ForkJoinPool scheduling vs ExecutorService

ForkJoinPool scheduling vs ExecutorService - java

I'm slightly confused by the internal scheduling mechanism of the ExecutorService and the ForkJoinPool.
I understand the ExecutorService scheduling is done this way.
A bunch of tasks are queued. Once a thread is available it will handle the first available task and so forth.
Meanwhile, a ForkJoinPool is presented as distinct because it uses a work-stealing algorithm. If I understand correctly it means a thread can steal some tasks from another thread.
Yet, I don't really understand the difference between the mechanism implemented in ExecutorService and in ForkJoinPool. From my understanding, both mechanisms should reduce the idle time of each thread as much as possible.
I would understand if in the case of an ExecutorService, each thread would have its own queue. Yet, it is not the case as the queue is shared by the different threads of the pool...
Any clarification would be more than welcome!

Suppose you have a very big array of ints and you want to add all of them. With an ExecutorService you might say: let's divide that array into chunks of let's say number of threads / 4. So if you have an array of 160 elements (and you have 4 CPUs), you create 160 / 4 / 4 = 10, so you would create 16 chunks each holding 10 ints. Create runnables/callables and submit those to an executor service (and of course think of a way to merge those results once they are done).
Now your hopes are that each of the CPUs will take 4 of those tasks and work on them. Now let's also suppose that some of the numbers are very complicated to add (of course not, but bear with me), it could turn out that 3 threads/CPUs are done with their work while one of them is busy only with the first chunk. No one wants that, of course, but could happen. The bad thing now is that you can't do anything about it.
What ForkJoinPool does instead is say provide me with how you want to split your task and the implementation for the minimal workload I have to do and I'll take care of the rest.
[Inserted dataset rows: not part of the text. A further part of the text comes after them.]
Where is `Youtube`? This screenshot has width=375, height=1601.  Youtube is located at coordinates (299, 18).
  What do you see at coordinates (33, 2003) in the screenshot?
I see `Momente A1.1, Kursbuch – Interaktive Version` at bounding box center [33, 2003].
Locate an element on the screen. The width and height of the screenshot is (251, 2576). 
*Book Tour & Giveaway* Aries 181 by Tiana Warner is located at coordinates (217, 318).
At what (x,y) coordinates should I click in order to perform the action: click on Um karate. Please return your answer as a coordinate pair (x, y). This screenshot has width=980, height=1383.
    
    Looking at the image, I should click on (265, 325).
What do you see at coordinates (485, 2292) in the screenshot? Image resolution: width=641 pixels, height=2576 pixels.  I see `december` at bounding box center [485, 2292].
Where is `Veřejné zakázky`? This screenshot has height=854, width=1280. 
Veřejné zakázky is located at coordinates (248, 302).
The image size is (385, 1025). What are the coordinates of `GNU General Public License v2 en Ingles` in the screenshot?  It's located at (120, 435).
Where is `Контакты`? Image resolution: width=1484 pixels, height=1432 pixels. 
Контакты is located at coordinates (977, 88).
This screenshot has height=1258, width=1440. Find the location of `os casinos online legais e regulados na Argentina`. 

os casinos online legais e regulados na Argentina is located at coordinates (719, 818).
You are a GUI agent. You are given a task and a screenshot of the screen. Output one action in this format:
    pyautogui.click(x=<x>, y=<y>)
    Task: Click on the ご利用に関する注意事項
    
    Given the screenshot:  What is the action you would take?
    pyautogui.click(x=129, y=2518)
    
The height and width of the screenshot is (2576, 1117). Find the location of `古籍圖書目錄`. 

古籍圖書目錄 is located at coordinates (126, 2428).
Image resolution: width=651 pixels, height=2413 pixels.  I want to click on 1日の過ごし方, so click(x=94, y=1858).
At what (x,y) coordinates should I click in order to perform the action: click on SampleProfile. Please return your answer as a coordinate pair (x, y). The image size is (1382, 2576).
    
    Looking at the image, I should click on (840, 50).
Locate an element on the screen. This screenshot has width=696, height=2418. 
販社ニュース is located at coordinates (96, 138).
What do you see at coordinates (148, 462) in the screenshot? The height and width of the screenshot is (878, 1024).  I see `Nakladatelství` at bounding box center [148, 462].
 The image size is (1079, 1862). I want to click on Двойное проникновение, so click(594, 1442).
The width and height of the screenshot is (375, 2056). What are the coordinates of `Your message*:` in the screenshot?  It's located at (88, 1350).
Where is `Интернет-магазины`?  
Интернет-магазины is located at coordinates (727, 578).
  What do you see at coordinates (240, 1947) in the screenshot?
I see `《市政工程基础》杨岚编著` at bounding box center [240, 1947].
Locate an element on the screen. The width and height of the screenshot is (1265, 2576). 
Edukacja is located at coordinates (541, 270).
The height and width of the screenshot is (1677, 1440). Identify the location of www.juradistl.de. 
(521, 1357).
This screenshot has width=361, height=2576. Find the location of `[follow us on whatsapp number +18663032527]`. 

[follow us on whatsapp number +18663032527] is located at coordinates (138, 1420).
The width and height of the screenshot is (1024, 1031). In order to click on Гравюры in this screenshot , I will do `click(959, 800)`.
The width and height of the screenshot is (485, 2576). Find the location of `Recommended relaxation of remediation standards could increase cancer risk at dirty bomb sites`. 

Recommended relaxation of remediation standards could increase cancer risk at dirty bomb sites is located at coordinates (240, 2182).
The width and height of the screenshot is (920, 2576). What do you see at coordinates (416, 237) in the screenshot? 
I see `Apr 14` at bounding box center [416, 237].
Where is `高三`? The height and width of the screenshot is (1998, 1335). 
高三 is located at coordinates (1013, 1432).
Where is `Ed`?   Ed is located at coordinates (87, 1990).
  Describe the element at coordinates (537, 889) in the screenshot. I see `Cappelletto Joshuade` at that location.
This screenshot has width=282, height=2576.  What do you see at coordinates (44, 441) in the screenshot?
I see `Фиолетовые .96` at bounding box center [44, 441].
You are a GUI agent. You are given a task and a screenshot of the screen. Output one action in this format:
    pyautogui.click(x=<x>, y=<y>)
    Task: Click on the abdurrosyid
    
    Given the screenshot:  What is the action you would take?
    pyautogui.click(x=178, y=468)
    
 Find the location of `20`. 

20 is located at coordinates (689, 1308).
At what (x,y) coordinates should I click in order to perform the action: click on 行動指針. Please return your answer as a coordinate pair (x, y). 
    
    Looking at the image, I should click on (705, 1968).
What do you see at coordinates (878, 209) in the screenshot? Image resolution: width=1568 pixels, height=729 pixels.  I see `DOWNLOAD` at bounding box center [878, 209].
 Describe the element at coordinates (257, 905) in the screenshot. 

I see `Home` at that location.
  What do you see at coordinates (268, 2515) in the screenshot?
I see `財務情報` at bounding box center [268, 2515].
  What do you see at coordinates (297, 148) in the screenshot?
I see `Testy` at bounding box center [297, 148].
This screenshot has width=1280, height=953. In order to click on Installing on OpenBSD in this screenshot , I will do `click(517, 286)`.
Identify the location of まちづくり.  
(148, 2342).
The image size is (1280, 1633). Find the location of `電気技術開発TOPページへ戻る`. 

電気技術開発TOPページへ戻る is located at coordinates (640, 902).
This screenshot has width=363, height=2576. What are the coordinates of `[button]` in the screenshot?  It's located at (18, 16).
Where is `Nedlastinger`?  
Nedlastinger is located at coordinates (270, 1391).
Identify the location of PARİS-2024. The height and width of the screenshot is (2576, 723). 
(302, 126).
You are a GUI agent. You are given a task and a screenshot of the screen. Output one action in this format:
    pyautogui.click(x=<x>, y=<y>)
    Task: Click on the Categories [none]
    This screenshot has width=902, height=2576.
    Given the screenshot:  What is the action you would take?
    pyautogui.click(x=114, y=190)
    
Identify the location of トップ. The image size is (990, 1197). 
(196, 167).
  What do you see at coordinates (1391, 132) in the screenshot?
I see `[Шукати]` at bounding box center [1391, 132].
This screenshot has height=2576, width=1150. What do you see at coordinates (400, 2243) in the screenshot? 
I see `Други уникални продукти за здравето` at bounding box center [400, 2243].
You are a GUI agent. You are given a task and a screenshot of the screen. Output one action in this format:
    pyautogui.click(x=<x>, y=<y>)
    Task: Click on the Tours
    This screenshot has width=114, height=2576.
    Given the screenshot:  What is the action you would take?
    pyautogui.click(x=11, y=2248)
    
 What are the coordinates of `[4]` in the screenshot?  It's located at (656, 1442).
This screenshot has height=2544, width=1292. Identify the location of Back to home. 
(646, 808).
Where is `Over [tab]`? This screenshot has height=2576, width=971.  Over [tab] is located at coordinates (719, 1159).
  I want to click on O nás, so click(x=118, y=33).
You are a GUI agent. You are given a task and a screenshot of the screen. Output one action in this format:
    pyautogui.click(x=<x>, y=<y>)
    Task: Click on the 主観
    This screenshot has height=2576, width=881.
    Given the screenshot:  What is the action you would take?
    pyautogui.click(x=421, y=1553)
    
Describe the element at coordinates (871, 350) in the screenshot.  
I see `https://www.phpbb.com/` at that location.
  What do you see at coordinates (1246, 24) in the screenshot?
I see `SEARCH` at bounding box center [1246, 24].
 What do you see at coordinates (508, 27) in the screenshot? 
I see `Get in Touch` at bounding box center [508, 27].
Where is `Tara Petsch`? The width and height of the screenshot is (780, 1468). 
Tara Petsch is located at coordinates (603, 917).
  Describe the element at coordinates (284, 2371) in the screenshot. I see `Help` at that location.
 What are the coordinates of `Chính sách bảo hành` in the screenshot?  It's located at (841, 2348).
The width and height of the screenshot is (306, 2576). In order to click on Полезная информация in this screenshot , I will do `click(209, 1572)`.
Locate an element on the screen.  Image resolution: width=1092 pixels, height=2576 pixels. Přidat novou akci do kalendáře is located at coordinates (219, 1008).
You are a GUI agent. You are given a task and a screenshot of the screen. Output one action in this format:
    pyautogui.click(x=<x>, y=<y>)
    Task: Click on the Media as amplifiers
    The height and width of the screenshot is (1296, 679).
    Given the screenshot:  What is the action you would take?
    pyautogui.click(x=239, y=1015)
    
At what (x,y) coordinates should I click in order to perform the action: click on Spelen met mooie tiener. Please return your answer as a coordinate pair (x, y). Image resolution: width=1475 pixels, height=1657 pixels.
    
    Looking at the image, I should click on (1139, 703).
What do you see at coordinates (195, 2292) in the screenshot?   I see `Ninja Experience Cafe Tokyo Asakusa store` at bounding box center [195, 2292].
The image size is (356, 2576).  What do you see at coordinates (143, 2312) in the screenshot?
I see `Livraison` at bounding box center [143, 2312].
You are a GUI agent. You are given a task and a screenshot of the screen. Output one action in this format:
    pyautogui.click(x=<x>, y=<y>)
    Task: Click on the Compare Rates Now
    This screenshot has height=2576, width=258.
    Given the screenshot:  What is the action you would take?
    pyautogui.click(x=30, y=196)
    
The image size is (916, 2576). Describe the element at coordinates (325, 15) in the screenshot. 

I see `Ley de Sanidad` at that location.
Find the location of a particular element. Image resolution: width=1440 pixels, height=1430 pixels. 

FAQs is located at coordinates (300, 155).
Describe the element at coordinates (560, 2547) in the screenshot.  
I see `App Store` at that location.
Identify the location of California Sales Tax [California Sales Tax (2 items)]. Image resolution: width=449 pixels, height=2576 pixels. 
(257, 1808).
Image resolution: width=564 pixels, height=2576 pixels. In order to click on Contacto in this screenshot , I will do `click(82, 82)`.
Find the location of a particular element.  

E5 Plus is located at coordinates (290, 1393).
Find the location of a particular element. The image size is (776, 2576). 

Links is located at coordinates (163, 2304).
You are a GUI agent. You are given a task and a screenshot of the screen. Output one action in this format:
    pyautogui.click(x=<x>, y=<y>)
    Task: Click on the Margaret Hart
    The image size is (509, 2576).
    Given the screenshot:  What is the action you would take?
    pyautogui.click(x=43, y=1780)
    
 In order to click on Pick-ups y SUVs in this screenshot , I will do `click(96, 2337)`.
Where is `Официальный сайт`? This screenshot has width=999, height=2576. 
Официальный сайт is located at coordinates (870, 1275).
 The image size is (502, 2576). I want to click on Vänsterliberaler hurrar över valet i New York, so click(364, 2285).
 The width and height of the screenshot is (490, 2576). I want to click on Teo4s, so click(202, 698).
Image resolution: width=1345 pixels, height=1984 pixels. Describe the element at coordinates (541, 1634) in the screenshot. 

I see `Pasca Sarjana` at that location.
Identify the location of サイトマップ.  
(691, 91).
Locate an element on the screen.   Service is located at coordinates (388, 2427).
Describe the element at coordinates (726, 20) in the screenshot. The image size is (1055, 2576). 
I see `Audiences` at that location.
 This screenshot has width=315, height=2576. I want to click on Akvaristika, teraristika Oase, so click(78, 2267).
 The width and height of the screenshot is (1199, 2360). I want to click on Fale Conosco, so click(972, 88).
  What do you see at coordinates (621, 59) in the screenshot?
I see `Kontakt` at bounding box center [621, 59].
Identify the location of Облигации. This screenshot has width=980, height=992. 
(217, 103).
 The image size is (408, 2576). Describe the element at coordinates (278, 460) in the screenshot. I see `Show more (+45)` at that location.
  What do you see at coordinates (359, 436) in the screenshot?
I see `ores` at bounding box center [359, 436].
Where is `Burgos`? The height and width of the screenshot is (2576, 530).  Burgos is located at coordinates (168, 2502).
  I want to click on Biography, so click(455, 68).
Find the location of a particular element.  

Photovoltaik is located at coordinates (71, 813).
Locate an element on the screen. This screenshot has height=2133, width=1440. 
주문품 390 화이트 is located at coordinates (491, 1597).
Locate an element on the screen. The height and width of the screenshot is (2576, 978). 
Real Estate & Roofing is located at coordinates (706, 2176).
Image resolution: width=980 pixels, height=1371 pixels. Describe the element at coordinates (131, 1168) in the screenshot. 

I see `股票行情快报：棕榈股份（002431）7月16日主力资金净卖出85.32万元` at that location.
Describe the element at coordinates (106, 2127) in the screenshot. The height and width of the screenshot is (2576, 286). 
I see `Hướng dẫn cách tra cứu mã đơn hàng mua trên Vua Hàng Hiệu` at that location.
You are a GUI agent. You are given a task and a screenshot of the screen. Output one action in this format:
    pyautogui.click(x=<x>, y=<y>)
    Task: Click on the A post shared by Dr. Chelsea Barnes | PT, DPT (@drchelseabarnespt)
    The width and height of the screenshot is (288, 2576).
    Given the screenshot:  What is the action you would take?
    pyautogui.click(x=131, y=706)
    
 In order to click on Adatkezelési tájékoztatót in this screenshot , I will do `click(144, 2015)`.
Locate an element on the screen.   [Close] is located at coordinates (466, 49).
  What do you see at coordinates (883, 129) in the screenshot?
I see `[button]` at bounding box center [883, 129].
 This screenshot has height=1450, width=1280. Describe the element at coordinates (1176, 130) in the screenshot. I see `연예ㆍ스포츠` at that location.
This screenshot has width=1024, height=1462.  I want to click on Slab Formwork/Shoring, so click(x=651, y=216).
In the Stream API this is done with Spliterators; mainly with two methods trySplit (that either returns null meaning nothing can be split more or a new Spliterator - meaning a new chunk) and forEachRemaning that will process elements once you can't split your task anymore. And this is where work stealing will help you.
You say how your chunks are computed (usually split in half) and what to do when you can't split anymore. ForkJoinPool will dispatch the first chunk to all threads and when some of them are free - they are done with their work, they can query other queues from other threads and see if they have work. If they notice that there are chunks in some other threads queues, they will take them, split them on their own and work on those. It can even turn out that they don't do the entire work on that chunks on their own - some other thread can now query this thread's queue and notice that there is still work to do and so on... This is far better as now, when those 3 threads are free they can pick up some other work to do - and all of them are busy.
This example is a bit simplified, but is not very far from reality. It's just that you need to have a lot more chunks than CPU's/threads for work stealing to work; thus usually trySplit has to have a smart implementation and you need lots of elements in the source of your stream.

Related

Best approach: tree set structure vs thread pool executor

Guys I'm in bit dilemma between Tree Set and Thread Pool Executor
Following is the scenario :
First Approach
I have to use structure which has tasks in it with priorities of each task.Now based on treeset constructor(with comparator interface)
I can compare task on priorities and based on that, tasks are ordered properly.
Now after that, tasks should processed in order of priority through iteration of tree set and execute each task one by one.
Second Approach
second approach is to do some sort of logic building and use core functionality of Thread pool executor and for this I had taken inspiration from this link and I had achieved my requirements with this approach also which will choose high priority task first and execute it first and same way it will execute all the tasks.
Now my confusion here is which one is best to use in term of performance costs, flexibility(increase/decrease threads) etc and why should I opt for it?
Any suggestions and answers are highly appreciated.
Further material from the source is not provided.